[Input records]
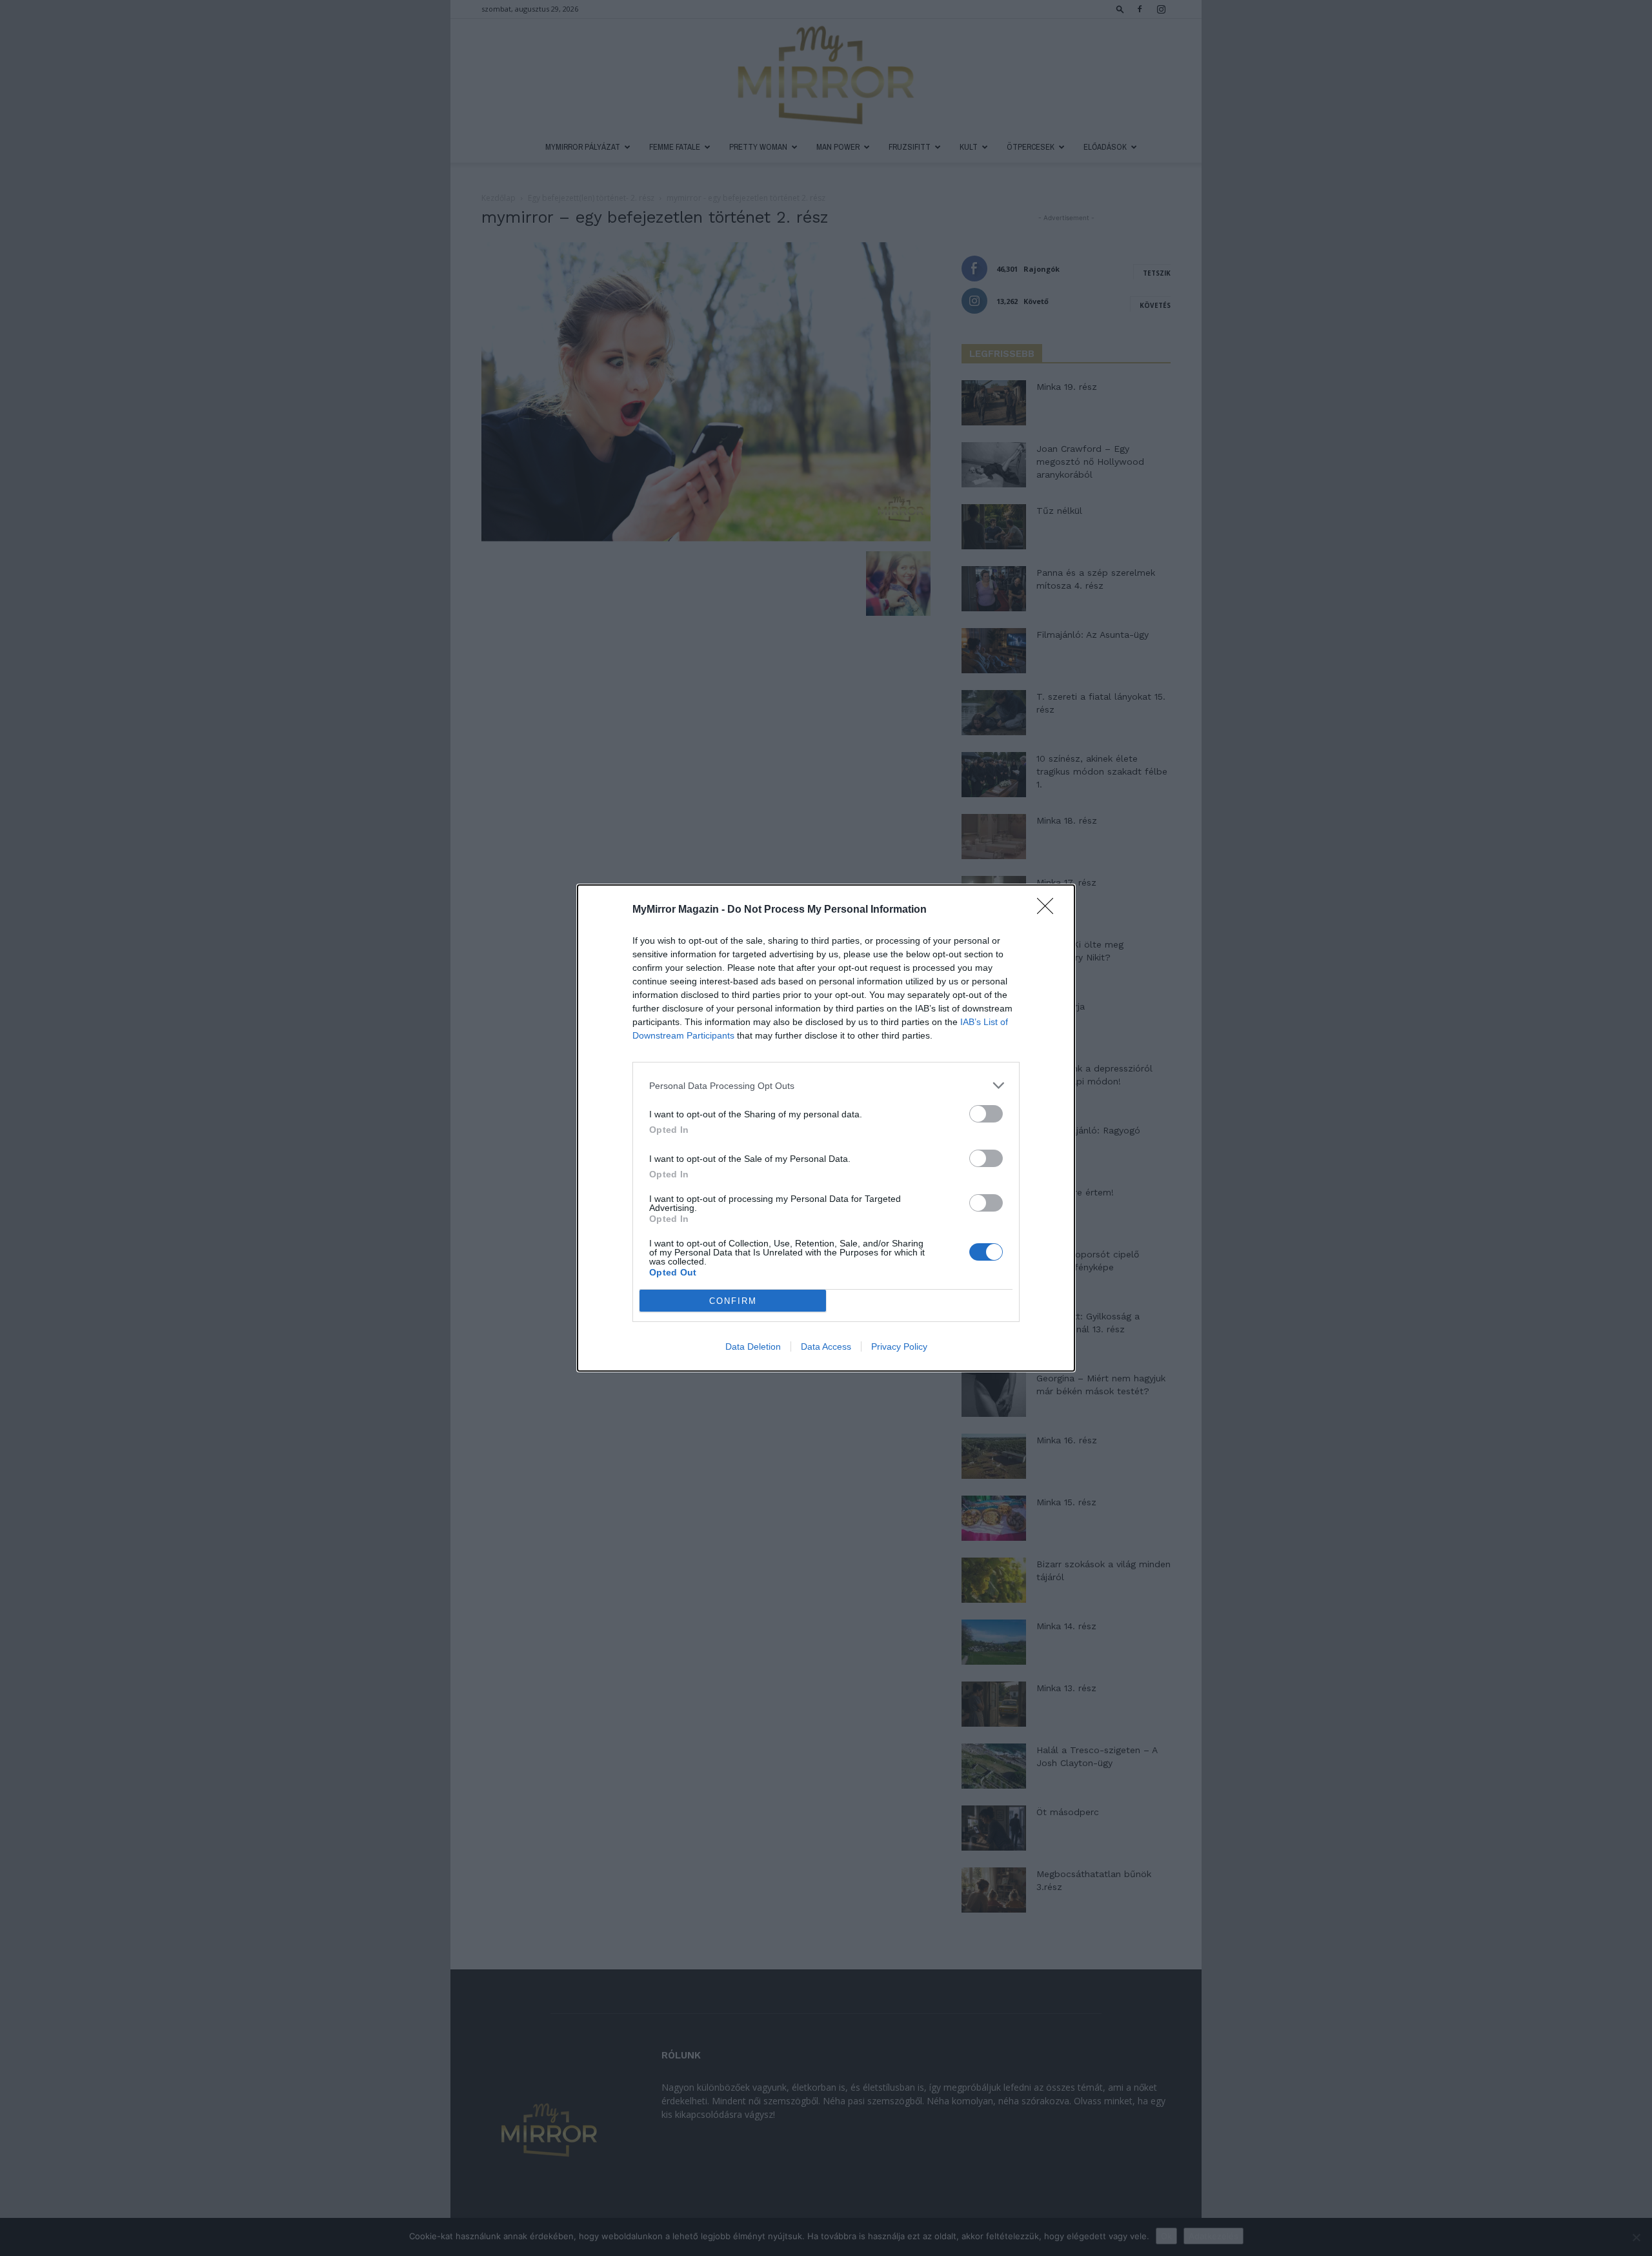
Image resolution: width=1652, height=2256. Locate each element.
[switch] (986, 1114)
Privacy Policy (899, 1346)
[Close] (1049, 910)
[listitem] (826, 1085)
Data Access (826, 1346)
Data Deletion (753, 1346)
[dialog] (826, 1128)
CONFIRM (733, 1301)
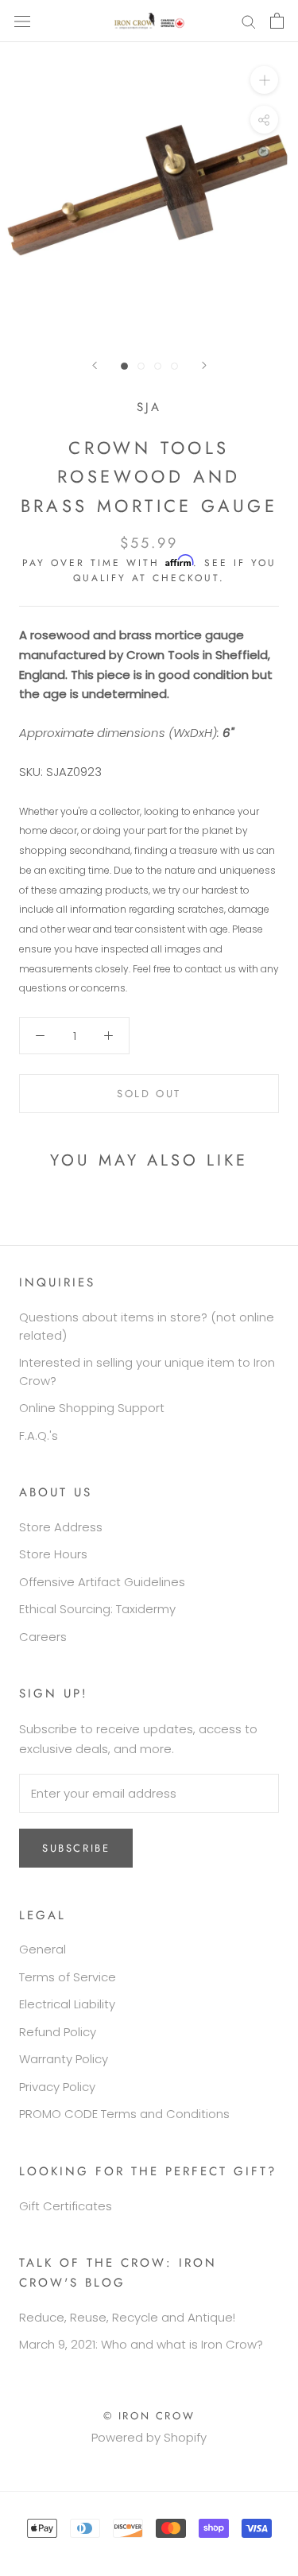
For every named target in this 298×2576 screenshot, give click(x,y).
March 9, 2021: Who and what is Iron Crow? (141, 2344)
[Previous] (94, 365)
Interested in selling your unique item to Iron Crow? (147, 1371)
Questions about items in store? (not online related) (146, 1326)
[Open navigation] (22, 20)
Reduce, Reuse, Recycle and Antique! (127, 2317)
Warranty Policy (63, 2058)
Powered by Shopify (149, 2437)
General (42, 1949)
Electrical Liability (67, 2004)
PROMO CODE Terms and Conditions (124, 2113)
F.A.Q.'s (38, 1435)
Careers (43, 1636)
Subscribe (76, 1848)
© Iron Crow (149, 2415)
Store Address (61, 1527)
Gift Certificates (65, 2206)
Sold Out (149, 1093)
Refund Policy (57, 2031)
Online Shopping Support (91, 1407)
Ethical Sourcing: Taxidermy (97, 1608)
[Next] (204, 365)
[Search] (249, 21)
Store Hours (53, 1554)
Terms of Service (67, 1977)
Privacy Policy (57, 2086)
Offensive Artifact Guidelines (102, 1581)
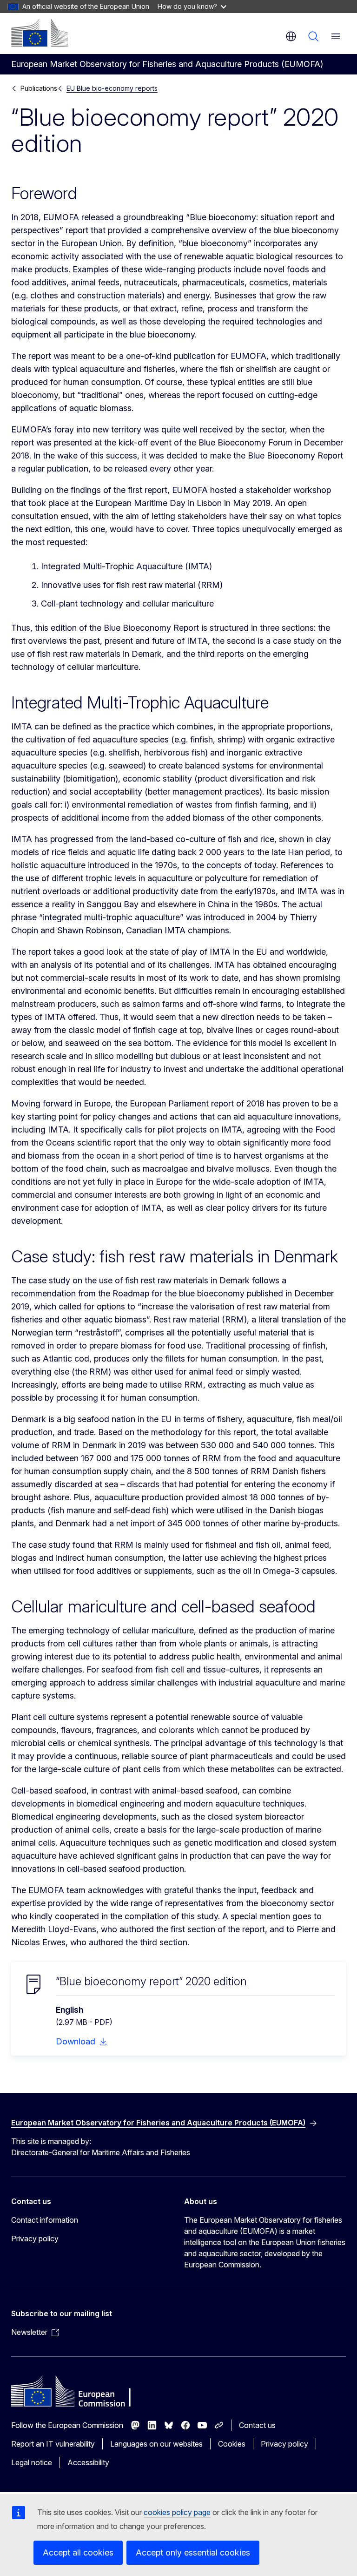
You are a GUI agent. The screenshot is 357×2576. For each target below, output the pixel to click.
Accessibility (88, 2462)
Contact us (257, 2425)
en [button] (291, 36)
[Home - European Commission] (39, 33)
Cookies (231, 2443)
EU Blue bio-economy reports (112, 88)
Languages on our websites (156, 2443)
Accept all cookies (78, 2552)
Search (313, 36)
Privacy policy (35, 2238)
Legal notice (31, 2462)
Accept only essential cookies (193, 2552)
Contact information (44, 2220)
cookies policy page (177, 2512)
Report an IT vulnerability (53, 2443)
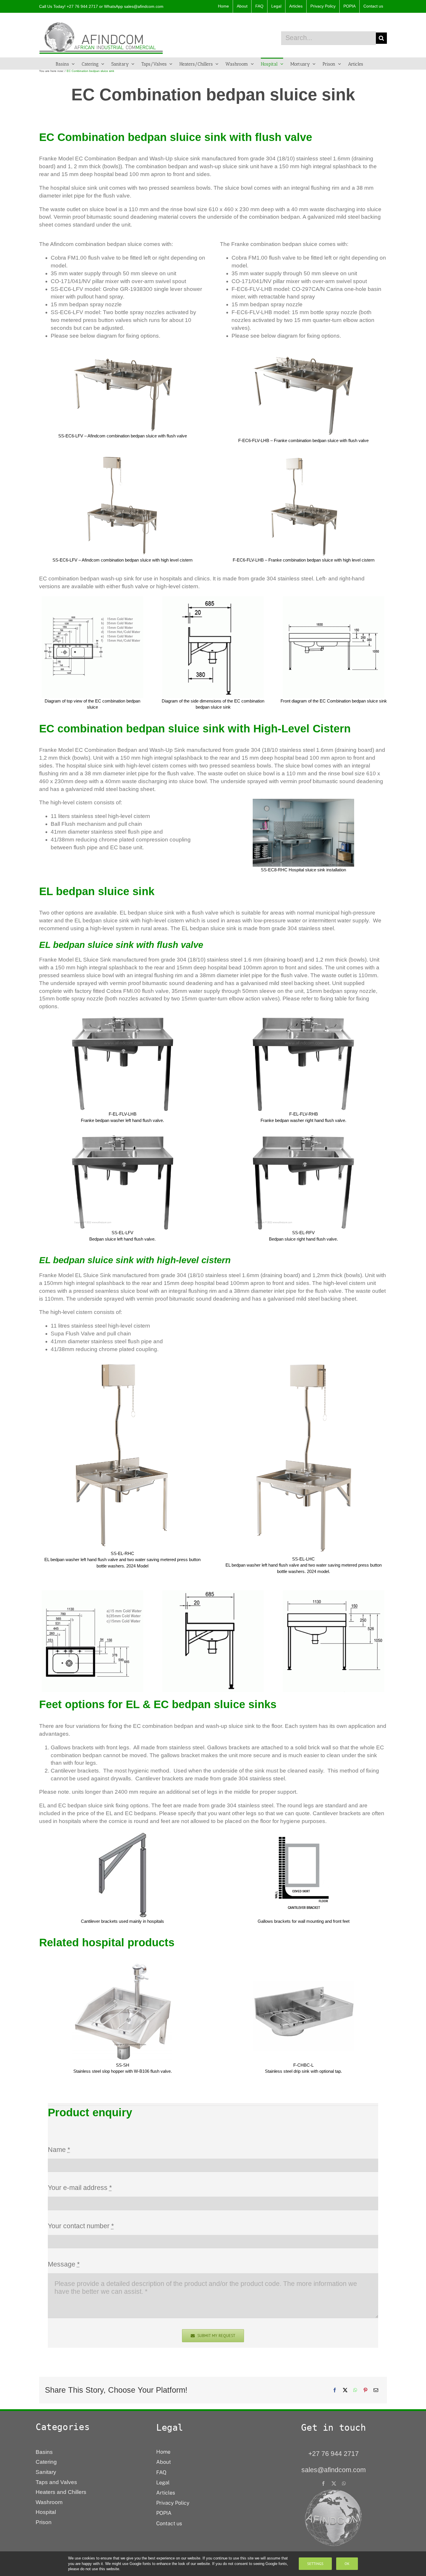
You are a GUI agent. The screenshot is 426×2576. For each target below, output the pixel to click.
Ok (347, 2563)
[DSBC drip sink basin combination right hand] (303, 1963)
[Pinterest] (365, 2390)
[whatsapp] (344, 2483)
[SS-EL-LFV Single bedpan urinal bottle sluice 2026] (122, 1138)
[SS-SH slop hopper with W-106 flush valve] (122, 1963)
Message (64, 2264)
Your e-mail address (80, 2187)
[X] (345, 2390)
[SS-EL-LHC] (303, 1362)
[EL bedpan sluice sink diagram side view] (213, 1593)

[Problem requirements] Repeat all of the entries above exactly. Keep pictures out of it.

[Response area]
Image resolution: width=1652, height=2256. Locate each element.
[switch] (986, 1114)
Privacy Policy (899, 1346)
[Close] (1049, 910)
[listitem] (826, 1085)
Data Access (826, 1346)
Data Deletion (753, 1346)
[dialog] (826, 1128)
CONFIRM (733, 1301)
For every named target in this 298×2576 screenshot, give click(x,y).
March 9, 2021: Who and what is Iron Crow? (141, 2344)
[Previous] (94, 365)
Interested in selling your unique item to Iron Crow? (147, 1371)
Questions about items in store? (not online related) (146, 1326)
[Open navigation] (22, 20)
Reduce, Reuse, Recycle and Antique! (127, 2317)
Warranty Policy (63, 2058)
Powered by Shopify (149, 2437)
General (42, 1949)
Electrical Liability (67, 2004)
PROMO CODE Terms and Conditions (124, 2113)
F.A.Q.'s (38, 1435)
Careers (43, 1636)
Subscribe (76, 1848)
© Iron Crow (149, 2415)
Store Address (61, 1527)
Gift Certificates (65, 2206)
Sold Out (149, 1093)
Refund Policy (57, 2031)
Online Shopping Support (91, 1407)
Ethical Sourcing: Taxidermy (97, 1608)
[Next] (204, 365)
[Search] (249, 21)
Store Hours (53, 1554)
Terms of Service (67, 1977)
Privacy Policy (57, 2086)
Offensive Artifact Guidelines (102, 1581)
You are a GUI agent. The screenshot is 357×2576. For each target below, output the pixel to click.
Accessibility (88, 2462)
Contact us (257, 2425)
en [button] (291, 36)
[Home - European Commission] (39, 33)
Cookies (231, 2443)
EU Blue bio-economy reports (112, 88)
Languages on our websites (156, 2443)
Accept all cookies (78, 2552)
Search (313, 36)
Privacy policy (35, 2238)
Legal notice (31, 2462)
Accept only essential cookies (193, 2552)
Contact information (44, 2220)
cookies policy page (177, 2512)
Report an IT vulnerability (53, 2443)
You are a GUI agent. The screenshot is 426×2576. For each target below, output the pixel to click.
Ok (347, 2563)
[DSBC drip sink basin combination right hand] (303, 1963)
[Pinterest] (365, 2390)
[whatsapp] (344, 2483)
[SS-EL-LFV Single bedpan urinal bottle sluice 2026] (122, 1138)
[SS-SH slop hopper with W-106 flush valve] (122, 1963)
Message (64, 2264)
Your e-mail address (80, 2187)
[X] (345, 2390)
[SS-EL-LHC] (303, 1362)
[EL bedpan sluice sink diagram side view] (213, 1593)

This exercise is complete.